High taxes? Check. Higher home prices? Check. Lots of snow? Check.
For the fourth year running, New Jersey had the highest percentage of residents moving out of it, according to the 45th Annual United Van Lines National Movers Study. That may be because more folks who can work remotely are evaluating where they want to live—and the pricey Garden State isn’t making the cut.
“Part of the issue for the Northeast, particularly for New Jersey, it has an older population,” says economics professor Michael A. Stoll at the University of California, Los Angeles. “Many retirees are deciding to move out because it’s cold and there are high housing costs and they could move to cheaper, less populated areas. That’s been a trend for a long time now, but it’s accelerated due to the global pandemic.”
To come up with its findings, the moving company looked at the percentage of inbound and outbound state moves compared with the overall number of moves in each state. Only the 48 continental states and Washington, DC, were included.
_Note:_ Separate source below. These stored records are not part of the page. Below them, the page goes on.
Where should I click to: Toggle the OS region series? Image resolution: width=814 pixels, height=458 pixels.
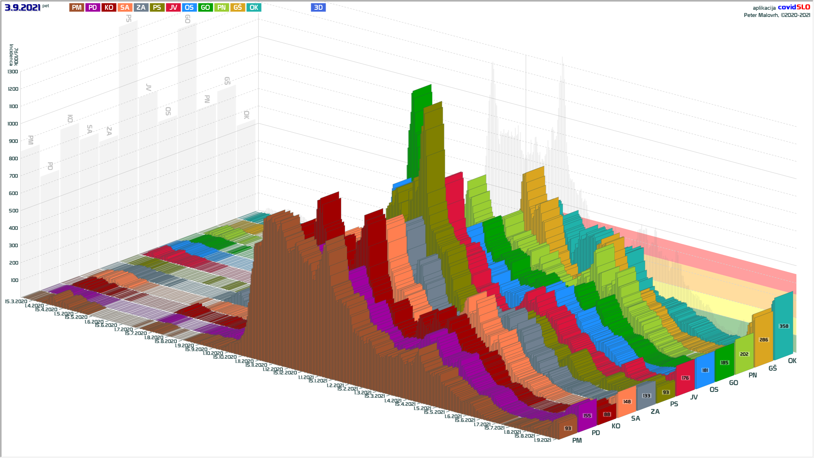pos(189,8)
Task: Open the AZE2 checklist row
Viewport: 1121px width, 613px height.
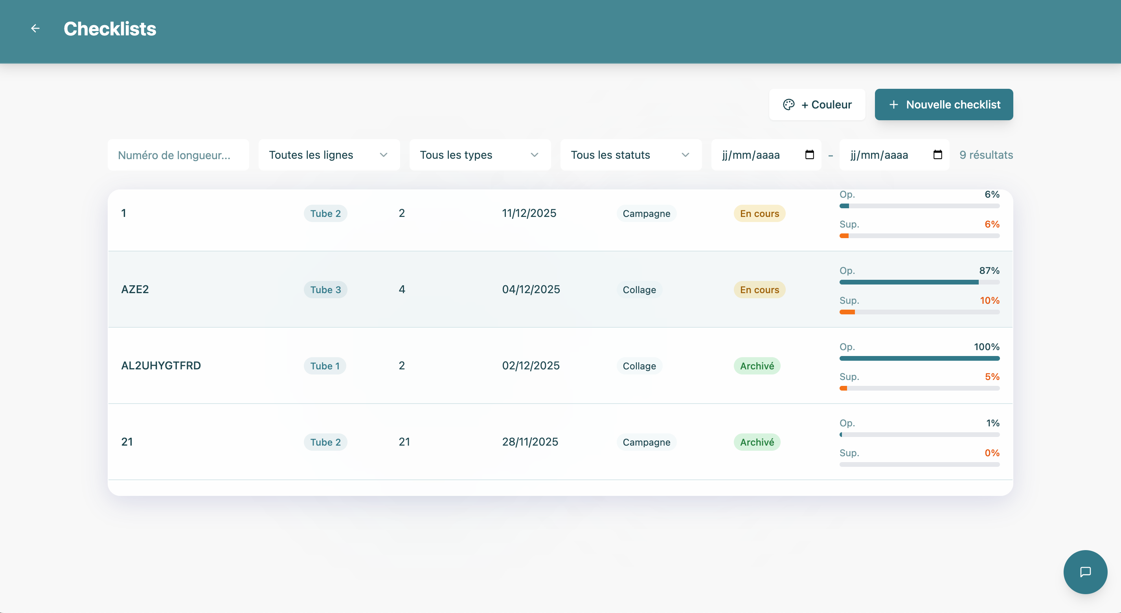Action: point(135,289)
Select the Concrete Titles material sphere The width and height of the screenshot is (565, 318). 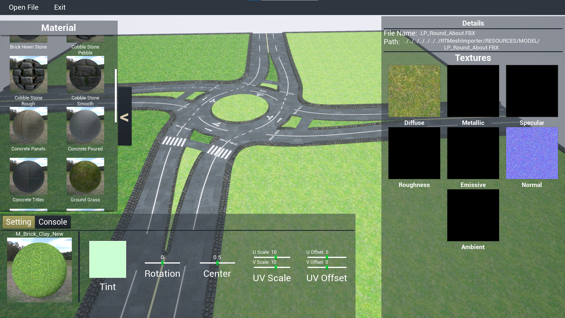(28, 176)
The ability of many Americans to work remotely during the COVID-19 pandemic and commute less to their offices led to more folks relocating to smaller, less populated communities. Nearly a third, 31.8%, of movers wanted to be closer to their families, while about 32.5% relocated for a new job or work transfer.
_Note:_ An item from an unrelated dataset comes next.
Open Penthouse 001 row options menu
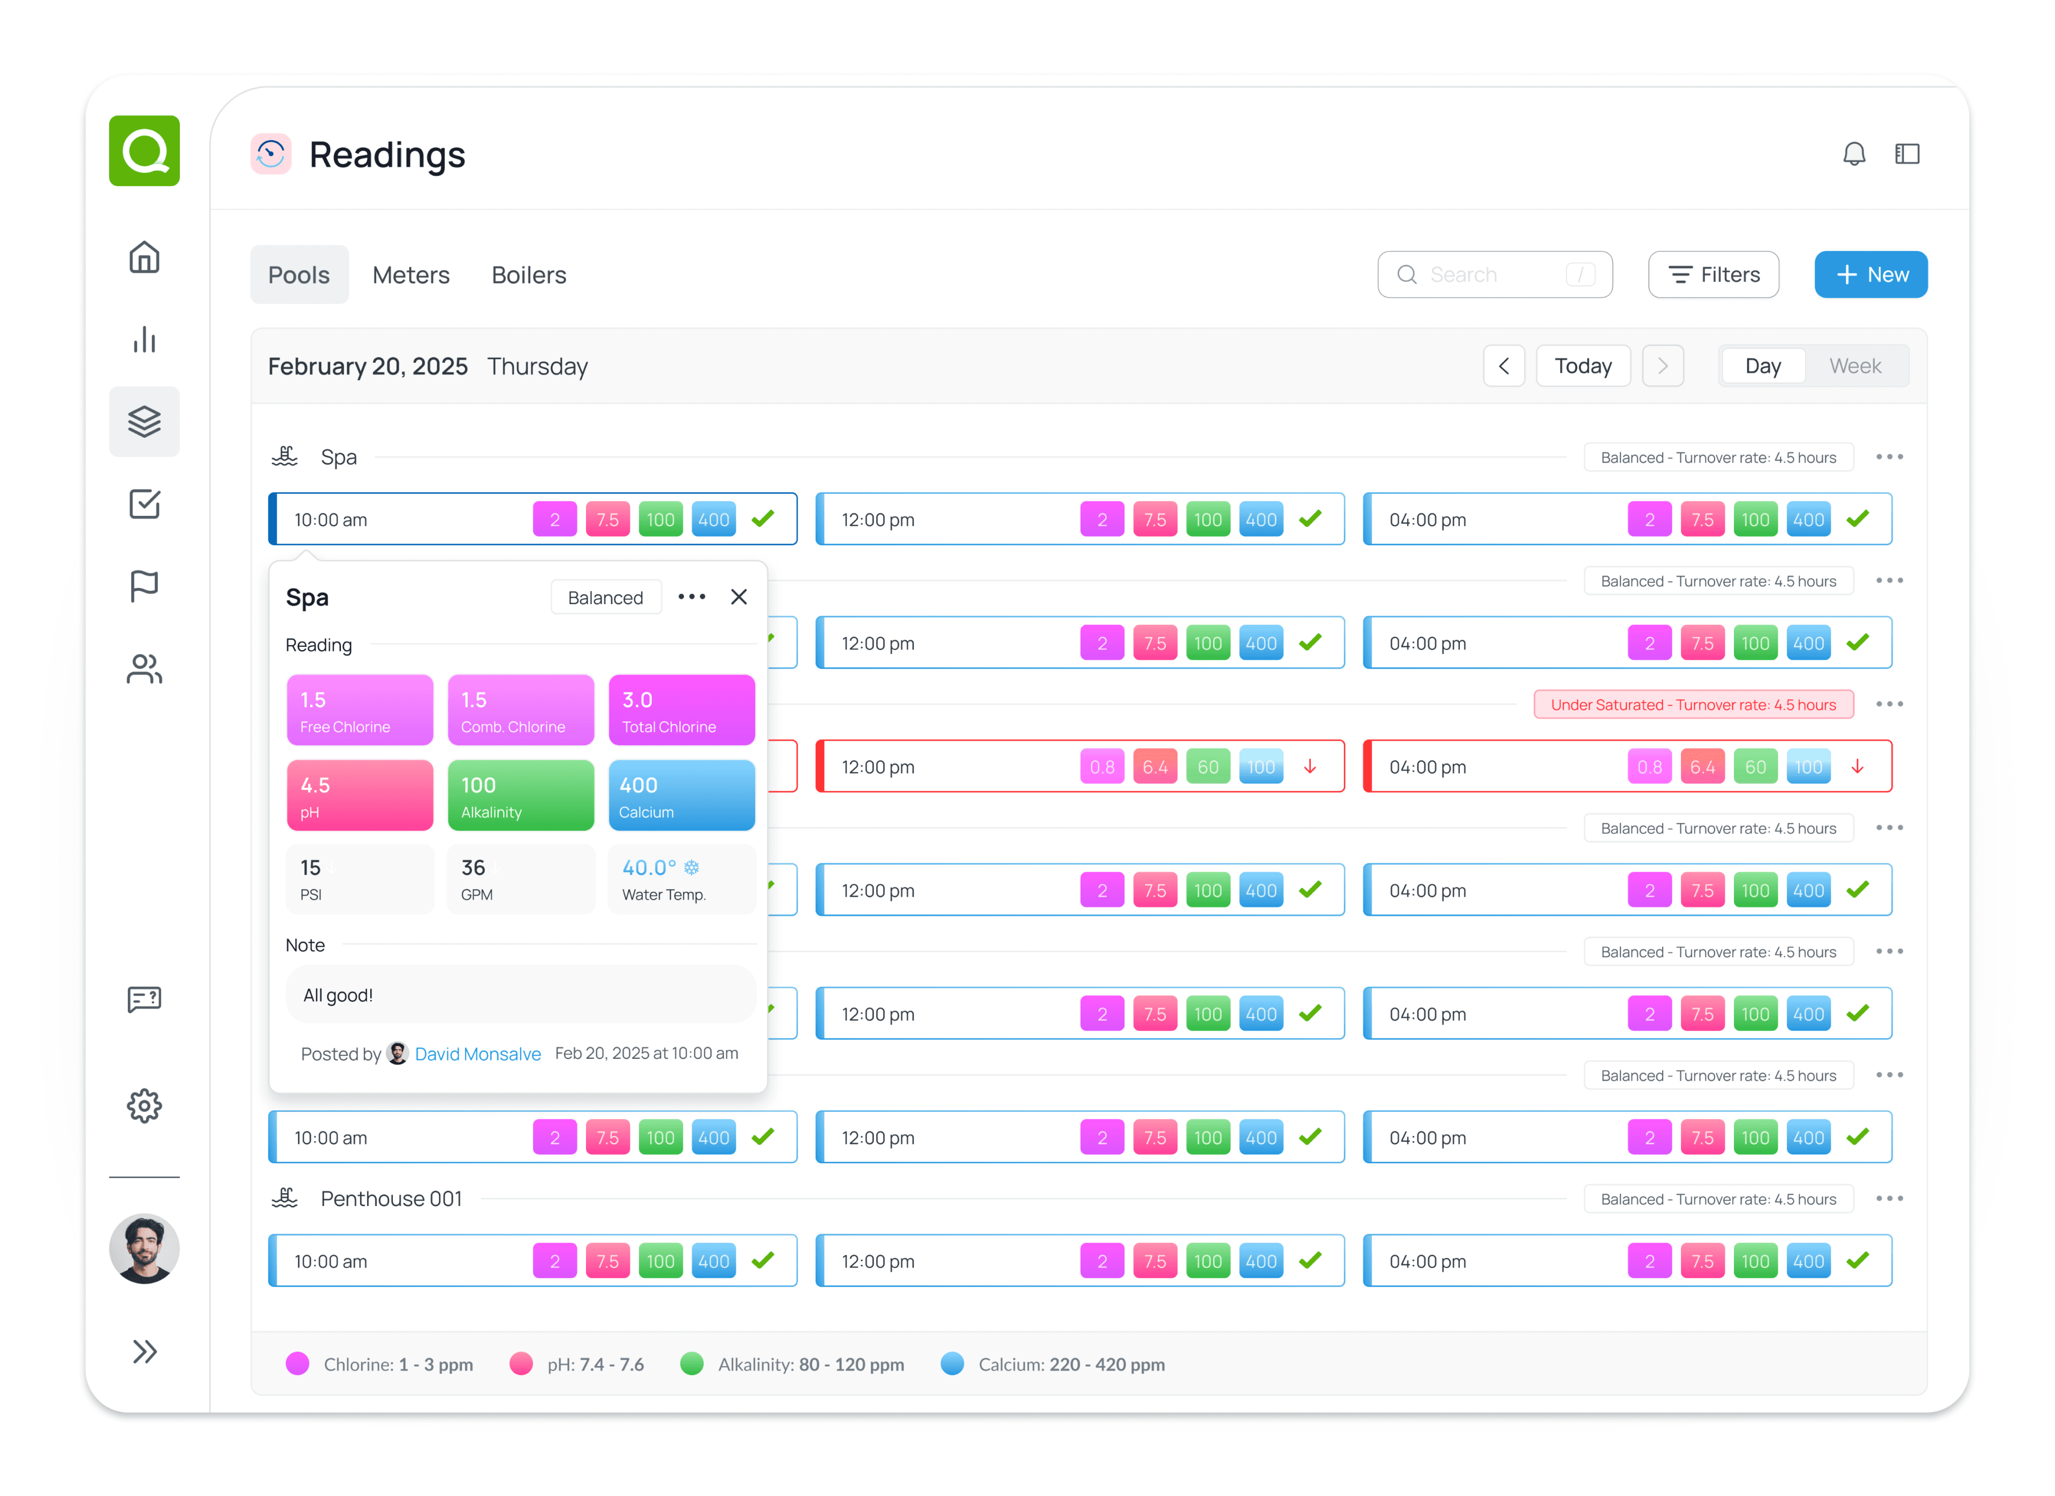 click(x=1888, y=1199)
“People are looking for less crowded, lower-cost areas. Those could be smaller cities, towns, and states,” says Stoll. “Many of them are people at or near retirement age. With remote work, they can make that decision to move to transition for retirement but keeping their jobs for as long as they can.”
More folks left the colder Northeast (except for Vermont) and the Midwest and headed to the warmer South and West, according to the study. Pricier parts of the country fared worse than more affordable states with lower home prices, taxes, and costs of living.
After New Jersey, Illinois had the second-most people moving out and fewest new folks coming in. It was followed by New York, Connecticut, California, Michigan, Massachusetts, Louisiana, Ohio, and Nebraska.
While Austin, TX; Boise, ID; and pretty much everywhere in Florida have snagged headlines recently as the hottest destinations during the pandemic, Vermont actually saw the most new residents move in.
“It doesn’t have a large share of people moving in and out,” says Stoll, referring to the state’s smaller population. Many of the folks moving in are coming from Massachusetts, New York, and New Jersey. “It has lots of outdoor amenities, fewer people, and lower housing costs, especially compared to the bordering states.”
More affordable places to live with lower taxes were popular for those picking up and heading someplace new.
Vermont was followed by South Dakota, South Carolina, West Virginia, and Florida. Rounding out the top 10 were Alabama, Tennessee, Oregon, Idaho, and Rhode Island.
The most balanced states—with roughly the same number of folks moving in and out—were Kentucky and Wyoming.